TIDES
WHAT ARE TIDES?
- Tides are the periodic variations in the surface water level of the oceans, bays, gulfs and inlets.
- They are the result of the gravitational attraction of the sun and the moon on Earth.
- Tides are important for a large range of animals whether it is fish or birds.
- As the moon orbits the Earth, it's gravity sweeps across the face of our planet. It's power drags a great bulge of oceanic water in it's wake.
- Tides occur every day of the year (every 6 hours).
- The weakest tides of the earth are located near the equator, and the largest tides are in the Bay of Fundy in Nova Scotia.
What causes tides?
- As the moon orbiststhe Earth it's gravity sweeps across the face of our planet. It's power drags a great bulge of oceanic water in it's wake.
Spring and Neap Tides
Spring Tides:
- Approximately twice a month, around new moon and full moon when the sun, moon and earth form a line, the tidal force due to the sun reinforces that due to the moon, the tide's range is then at its maximun.
Neap Tides:
- At first quarter or third quarter of the moon, when the sun and the moon are separated by 90° from the earth view, it is a Neap Tide
Lunar Tides
- The tides occur about an hour later each day. When the moon passes overhead about an hour later each day.
three species
Sand-bubbler Crab
- They normally live in the tropics.
- Sand bubbler crabs are crabs of the genera Scopimera and Dotilla in the family.

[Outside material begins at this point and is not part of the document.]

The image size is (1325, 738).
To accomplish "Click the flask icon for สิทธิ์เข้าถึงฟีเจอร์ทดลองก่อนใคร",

- They are small crabs that live on sandy beaches in the tropical Indo-Pacific; during the low time,they form inflated sand pellets which are destroyed by the incoming high tide.
- It hunts meiofauna out in the sand.
- Just a centimetre across works at breakneck speed, filtering out the meiofauna and kicking aside the waste.
- They are really small, around 1cm across the carapase, and they are characterised by the presence of "gas windows" on the merus of the legs.
Jellyfish
- They swim towards the sunlight in the ocean.
- Jellyfish are the major non-polyp form of individuals of the Phylum Cnidaria.
- They are typified as free-swimming marine animals consisting of a gelatinous umbrella-shaped bell and trailing tentacles.
- Most of them don't have specialized digestive, osmoregulatory, central nervous, respiratory, or circulatory systems.
- Most jellyfish alternate between polyp and medusa generations during their life cycle.
- Jellyfish reproduce both sexually and asexually.
- Pulsating jellyfish and their swim pals stir up the oceans with as much vigor as tides and winds.
- The shape of the aquatic blobs affects their mixing abilities.
- They are carnivorous, they eat plankton, crustaceans, fish eggs, small fish and other jellyfish, ingesting and voiding through the same hole in the middle of the bell.
- They hunt passively usind their tentacles as drift nets.
- Other species of jellyfish are among the most common and important jellyfish predators, some of which specialize in jellies.
Stingrays
- They are a group of rays, which are cartilaginous fishes related to sharks.
- They are suborder Myliobatiodei of the order myliobatiformes, and consist of eight families.
- Most stingrays have one or more barded stings on thir tail, which are used exclusively in self-defense. the stinger may reach a length of approximately 35 cm and it's underside has two grooves with venon glands.
- Stingrays are usually very docile and curious, their usual reaction being to flee any disturbance, but they will sometimes brush their fins past any new object they encounter.
- When a male is courting a female, he will follow her closely, biting at her pectoral dic. Then he places one of his two claspers into her valve.
- Stingrays are ovoviviparous, bearing live young in "litters" of 5 to 13.
- The female holds the embryos in the womb without a placenta. Instead, the embryos absorb nutrients from a yolk sac, and after the sac is depleted, the mother provides uterine "milk".
- Rays have been known to store sperm and not given birth until they decide the timing is right.